Ich möchte meine Anregungen nicht reihen; sie bilden ein zusammenhängendes Ganzes. Wenn aber einer Sache Priorität zukommen sollte, so der Änderung in der Stellung des Professors. Denn davon hängt letztlich alles ab. Mehr Assistenten; überdies zwei bis drei Schreibkräfte für jede Lehrkanzel; keine Überschreitung der achtstündigen Lehrverpflichtung — das sind die Minimalforderungen. Will man den produktiven Forscher wieder zu Wort kommen lassen, so muß man erheblich mehr tun. Forschungssemester, das sogenannte Sabbat-Jahr: die Freistellung von jeder Vorlesungsverpflichtung in bestimmten Intervallen könnten vielleicht bei manchem Gelehrten die Lust zu Publikationen wieder anfachen, die über kleine Beiträge und Aufsätze hinausgehen.
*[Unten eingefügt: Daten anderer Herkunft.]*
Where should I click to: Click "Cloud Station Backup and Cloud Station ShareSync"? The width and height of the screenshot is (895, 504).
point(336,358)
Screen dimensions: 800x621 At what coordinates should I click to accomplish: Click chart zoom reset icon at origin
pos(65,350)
Statt einzelne Zelebritäten durch Sondergehälter anzulocken, die man als Staatsgeheimnis hüten muß (wie es angeblich in der Bundesrepublik Deutschland geschieht), empfiehlt sich eine großzügige Gehaltsreform. Nur so meidet man die Scylla der Pauperisierung und die Charybdis des Starkults, für den der Wissenschaftsbetrieb prinzipiell anfällig ist. In der heiklen Frage des Kollegiengelds sind wir in Österreich auf dem richtigen Weg. Ein Limit nimmt ihm den Charakter des Ansporns für das Abhalten von Massenvorlesungen. Nötig wäre auch eine großzügige Erhöhung des Plafonds und eine Garantie, wenn ein wichtiges Fach auf Grund seiner Eigenart keinen allzu großen Zulauf haben kann oder wenn es nicht erwünscht ist, daß der Ordinarius große Vorlesungen hält.
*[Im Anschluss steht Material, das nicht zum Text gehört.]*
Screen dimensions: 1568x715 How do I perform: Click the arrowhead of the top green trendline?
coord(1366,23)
Die Gewinnung ausländischer Gelehrter ist keine Frage der Arbeitsbedingungen allein. Jeder Fakultät müßte ein Kontingent von Professorenwohnungen zustehen, das ständig verfügbar ist. Die Wohnung des Professors ist weitgehend auch seine Arbeitsstätte; das dürfte bei Ausstattung und Größe nicht vergessen werden. Sind wir erst der Überfüllung Herr geworden, so sollte alles getan werden, um zwischen dem Lehrer und seinen fortgeschrittenen Studenten auch den geselligen Kontakt zu ermöglichen. Dazu bedarf es nicht nur des guten Willens, sondern handfester materieller Voraussetzungen. Das wirkliche Privatissimum als eine der höchsten Stufen akademischen Lehrens wäre dann wieder möglich.
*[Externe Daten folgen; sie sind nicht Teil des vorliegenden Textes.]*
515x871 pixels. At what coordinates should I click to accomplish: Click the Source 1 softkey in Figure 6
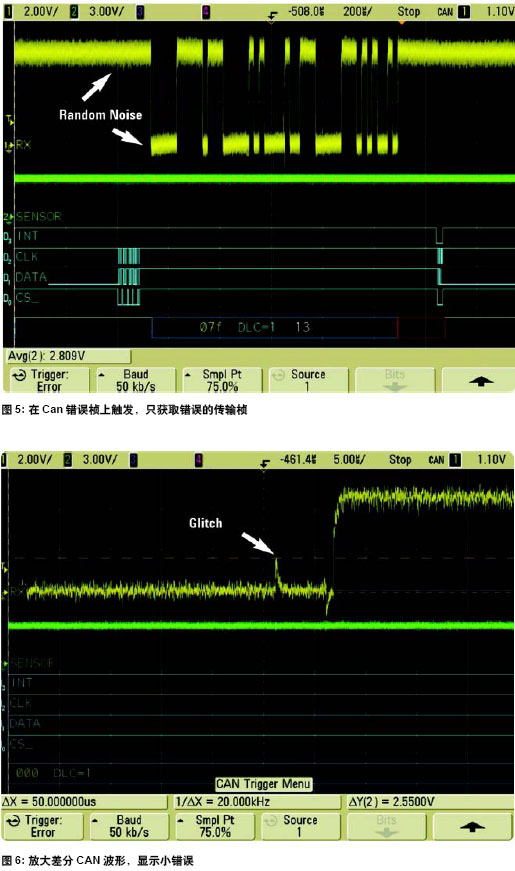(300, 826)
Erst mit der Verwirklichung aller dieser Maßnahmen verliert der Plan, einfach die Zahl der Lehrstühle zu vervielfachen, jenen irrealen Charakter, den er derzeit hat.

Oberstes, wenn auch wohl nie erreichbares Ziel müßte sein, den Begabten aller Schichten und aller Landesteile das Studium zu ermöglichen und Unbegabte ohne Rücksicht auf Stand und Herkommen womöglich auszuschließen.

Des sozialen Numerus clausus wird man mit einer Stipendienreform allein nicht Herr werden. Dazu bedarf es auch der Einwirkung auf die entscheidungsbefugten Eltern. An ihrer Bereitschaft fehlt es wohl ebenso oft wie an den finanziellen Möglichkeiten. Das ist ein Erziehungsproblem. Den Ausfall des Mitverdieners kann und darf auch das beste Stipendiensystem nicht abgelten. Im übrigen scheint die materielle Studienförderung unterdessen auf dem besten Weg zur Verwirklichung.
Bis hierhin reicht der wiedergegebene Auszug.